[[ EXTRACTED RECORDS open ]]

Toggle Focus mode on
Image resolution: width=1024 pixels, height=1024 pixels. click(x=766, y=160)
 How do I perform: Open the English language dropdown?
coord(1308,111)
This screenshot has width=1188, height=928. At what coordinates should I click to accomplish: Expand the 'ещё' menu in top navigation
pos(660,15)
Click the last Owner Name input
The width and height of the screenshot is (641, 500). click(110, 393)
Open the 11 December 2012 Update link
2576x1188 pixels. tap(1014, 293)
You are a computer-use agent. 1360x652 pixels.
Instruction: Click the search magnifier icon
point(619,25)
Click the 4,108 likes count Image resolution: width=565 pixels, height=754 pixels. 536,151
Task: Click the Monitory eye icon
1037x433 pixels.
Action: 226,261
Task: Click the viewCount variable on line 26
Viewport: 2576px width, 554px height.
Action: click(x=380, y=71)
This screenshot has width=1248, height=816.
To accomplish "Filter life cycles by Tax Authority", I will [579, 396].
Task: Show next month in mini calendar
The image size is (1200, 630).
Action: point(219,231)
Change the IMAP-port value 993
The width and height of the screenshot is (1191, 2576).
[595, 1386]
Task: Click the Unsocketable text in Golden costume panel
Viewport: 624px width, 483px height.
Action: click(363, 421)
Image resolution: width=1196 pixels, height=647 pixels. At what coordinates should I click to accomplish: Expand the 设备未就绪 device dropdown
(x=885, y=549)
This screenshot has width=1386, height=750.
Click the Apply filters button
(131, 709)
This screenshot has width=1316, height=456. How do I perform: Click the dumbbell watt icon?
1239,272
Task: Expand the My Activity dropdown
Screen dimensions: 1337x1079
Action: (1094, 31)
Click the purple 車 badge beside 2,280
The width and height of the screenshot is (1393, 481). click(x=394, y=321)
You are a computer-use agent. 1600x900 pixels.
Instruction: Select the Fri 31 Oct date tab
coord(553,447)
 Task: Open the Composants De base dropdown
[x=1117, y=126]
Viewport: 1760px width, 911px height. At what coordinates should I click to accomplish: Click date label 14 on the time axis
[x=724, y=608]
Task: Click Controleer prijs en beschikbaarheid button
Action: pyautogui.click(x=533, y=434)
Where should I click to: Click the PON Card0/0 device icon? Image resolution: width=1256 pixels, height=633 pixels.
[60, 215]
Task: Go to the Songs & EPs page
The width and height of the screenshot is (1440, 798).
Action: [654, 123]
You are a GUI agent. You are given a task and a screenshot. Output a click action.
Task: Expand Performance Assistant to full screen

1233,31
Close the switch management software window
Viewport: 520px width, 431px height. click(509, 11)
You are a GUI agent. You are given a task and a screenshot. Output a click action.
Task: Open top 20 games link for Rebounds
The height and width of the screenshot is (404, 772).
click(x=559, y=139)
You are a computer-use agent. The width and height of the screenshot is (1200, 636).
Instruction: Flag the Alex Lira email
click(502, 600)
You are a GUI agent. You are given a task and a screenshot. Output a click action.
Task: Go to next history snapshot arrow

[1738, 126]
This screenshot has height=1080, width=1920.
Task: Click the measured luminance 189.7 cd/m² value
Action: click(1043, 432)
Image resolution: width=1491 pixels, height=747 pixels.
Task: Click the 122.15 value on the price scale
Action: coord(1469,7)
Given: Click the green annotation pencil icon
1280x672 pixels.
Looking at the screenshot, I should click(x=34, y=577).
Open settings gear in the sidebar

[[ EXTRACTED RECORDS closed ]]

Please reproduce exactly the lines in the listing above from the one containing "Instruction: Flag the Alex Lira email" through the one containing "Given: Click the green annotation pencil icon", both included, and nothing more.

RESULT FOR THIS EXERCISE:
Instruction: Flag the Alex Lira email
click(502, 600)
You are a GUI agent. You are given a task and a screenshot. Output a click action.
Task: Go to next history snapshot arrow

[1738, 126]
This screenshot has height=1080, width=1920.
Task: Click the measured luminance 189.7 cd/m² value
Action: click(1043, 432)
Image resolution: width=1491 pixels, height=747 pixels.
Task: Click the 122.15 value on the price scale
Action: coord(1469,7)
Given: Click the green annotation pencil icon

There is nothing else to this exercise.